Your goal
Rewrite the data below with every "Viewport" renamed to "Display area". Leave everything else unchanged.

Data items
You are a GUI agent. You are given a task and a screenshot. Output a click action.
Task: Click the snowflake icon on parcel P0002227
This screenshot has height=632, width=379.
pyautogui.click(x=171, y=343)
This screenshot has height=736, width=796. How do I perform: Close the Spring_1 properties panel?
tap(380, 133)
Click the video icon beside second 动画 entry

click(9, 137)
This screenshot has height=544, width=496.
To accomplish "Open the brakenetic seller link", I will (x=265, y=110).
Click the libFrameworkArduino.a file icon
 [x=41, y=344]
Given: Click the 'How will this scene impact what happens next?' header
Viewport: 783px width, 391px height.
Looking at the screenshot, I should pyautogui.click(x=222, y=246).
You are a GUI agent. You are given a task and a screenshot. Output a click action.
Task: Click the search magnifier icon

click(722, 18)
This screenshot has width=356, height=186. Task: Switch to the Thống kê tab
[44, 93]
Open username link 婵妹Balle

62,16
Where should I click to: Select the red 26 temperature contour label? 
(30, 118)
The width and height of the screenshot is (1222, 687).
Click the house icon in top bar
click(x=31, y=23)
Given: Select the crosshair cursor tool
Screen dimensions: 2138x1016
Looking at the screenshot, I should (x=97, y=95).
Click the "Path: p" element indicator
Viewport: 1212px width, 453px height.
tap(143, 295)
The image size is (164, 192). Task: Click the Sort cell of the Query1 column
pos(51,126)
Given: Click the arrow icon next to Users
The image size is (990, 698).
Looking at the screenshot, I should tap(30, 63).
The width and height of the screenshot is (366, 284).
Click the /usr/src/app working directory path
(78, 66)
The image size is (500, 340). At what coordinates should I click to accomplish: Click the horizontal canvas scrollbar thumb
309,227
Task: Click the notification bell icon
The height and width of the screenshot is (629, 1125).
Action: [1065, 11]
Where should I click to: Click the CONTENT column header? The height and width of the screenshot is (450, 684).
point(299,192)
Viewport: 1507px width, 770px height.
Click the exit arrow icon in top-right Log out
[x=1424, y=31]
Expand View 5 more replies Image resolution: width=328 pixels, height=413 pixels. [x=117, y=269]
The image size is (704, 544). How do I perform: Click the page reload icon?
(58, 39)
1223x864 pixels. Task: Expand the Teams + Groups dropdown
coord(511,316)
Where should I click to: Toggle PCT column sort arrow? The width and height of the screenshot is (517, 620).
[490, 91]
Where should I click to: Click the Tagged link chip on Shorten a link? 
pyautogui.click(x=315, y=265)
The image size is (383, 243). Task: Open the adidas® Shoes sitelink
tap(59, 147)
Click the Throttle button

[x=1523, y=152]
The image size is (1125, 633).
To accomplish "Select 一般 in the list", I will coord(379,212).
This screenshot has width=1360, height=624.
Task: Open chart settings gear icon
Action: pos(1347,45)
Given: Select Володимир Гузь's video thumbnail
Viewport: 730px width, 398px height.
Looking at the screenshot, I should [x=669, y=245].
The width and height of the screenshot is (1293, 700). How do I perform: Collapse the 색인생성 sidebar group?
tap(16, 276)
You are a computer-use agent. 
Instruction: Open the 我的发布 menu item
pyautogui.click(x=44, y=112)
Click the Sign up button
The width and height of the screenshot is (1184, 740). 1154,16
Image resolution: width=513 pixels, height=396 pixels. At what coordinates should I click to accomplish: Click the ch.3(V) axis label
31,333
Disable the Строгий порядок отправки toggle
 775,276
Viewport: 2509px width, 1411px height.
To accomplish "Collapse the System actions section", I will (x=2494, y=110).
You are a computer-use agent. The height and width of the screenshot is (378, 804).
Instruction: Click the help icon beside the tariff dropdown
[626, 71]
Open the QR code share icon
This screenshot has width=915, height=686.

Response
You are a GUI agent. You are given a task and a screenshot. Output a click action.
Task: Click the snowflake icon on parcel P0002227
This screenshot has height=632, width=379.
pyautogui.click(x=171, y=343)
This screenshot has height=736, width=796. How do I perform: Close the Spring_1 properties panel?
tap(380, 133)
Click the video icon beside second 动画 entry

click(9, 137)
This screenshot has height=544, width=496.
To accomplish "Open the brakenetic seller link", I will (x=265, y=110).
Click the libFrameworkArduino.a file icon
 [x=41, y=344]
Given: Click the 'How will this scene impact what happens next?' header
Display area: 783px width, 391px height.
Looking at the screenshot, I should pyautogui.click(x=222, y=246).
You are a GUI agent. You are given a task and a screenshot. Output a click action.
Task: Click the search magnifier icon

click(722, 18)
This screenshot has width=356, height=186. Task: Switch to the Thống kê tab
[44, 93]
Open username link 婵妹Balle

62,16
Where should I click to: Select the red 26 temperature contour label? 
(30, 118)
The width and height of the screenshot is (1222, 687).
Click the house icon in top bar
click(x=31, y=23)
Given: Select the crosshair cursor tool
Screen dimensions: 2138x1016
Looking at the screenshot, I should (x=97, y=95).
Click the "Path: p" element indicator
Display area: 1212px width, 453px height.
tap(143, 295)
The image size is (164, 192). Task: Click the Sort cell of the Query1 column
pos(51,126)
Given: Click the arrow icon next to Users
The image size is (990, 698).
Looking at the screenshot, I should tap(30, 63).
The width and height of the screenshot is (366, 284).
Click the /usr/src/app working directory path
(78, 66)
The image size is (500, 340). At what coordinates should I click to accomplish: Click the horizontal canvas scrollbar thumb
309,227
Task: Click the notification bell icon
The height and width of the screenshot is (629, 1125).
Action: [1065, 11]
Where should I click to: Click the CONTENT column header? The height and width of the screenshot is (450, 684).
point(299,192)
Display area: 1507px width, 770px height.
Click the exit arrow icon in top-right Log out
[x=1424, y=31]
Expand View 5 more replies Image resolution: width=328 pixels, height=413 pixels. [x=117, y=269]
The image size is (704, 544). How do I perform: Click the page reload icon?
(58, 39)
1223x864 pixels. Task: Expand the Teams + Groups dropdown
coord(511,316)
Where should I click to: Toggle PCT column sort arrow? The width and height of the screenshot is (517, 620).
[490, 91]
Where should I click to: Click the Tagged link chip on Shorten a link? 
pyautogui.click(x=315, y=265)
The image size is (383, 243). Task: Open the adidas® Shoes sitelink
tap(59, 147)
Click the Throttle button

[x=1523, y=152]
The image size is (1125, 633).
To accomplish "Select 一般 in the list", I will coord(379,212).
This screenshot has width=1360, height=624.
Task: Open chart settings gear icon
Action: pos(1347,45)
Given: Select Володимир Гузь's video thumbnail
Display area: 730px width, 398px height.
Looking at the screenshot, I should [x=669, y=245].
The width and height of the screenshot is (1293, 700). How do I perform: Collapse the 색인생성 sidebar group?
tap(16, 276)
You are a computer-use agent. 
Instruction: Open the 我的发布 menu item
pyautogui.click(x=44, y=112)
Click the Sign up button
The width and height of the screenshot is (1184, 740). 1154,16
Image resolution: width=513 pixels, height=396 pixels. At what coordinates should I click to accomplish: Click the ch.3(V) axis label
31,333
Disable the Строгий порядок отправки toggle
 775,276
Display area: 2509px width, 1411px height.
To accomplish "Collapse the System actions section", I will (x=2494, y=110).
You are a computer-use agent. The height and width of the screenshot is (378, 804).
Instruction: Click the help icon beside the tariff dropdown
[626, 71]
Open the QR code share icon
This screenshot has width=915, height=686.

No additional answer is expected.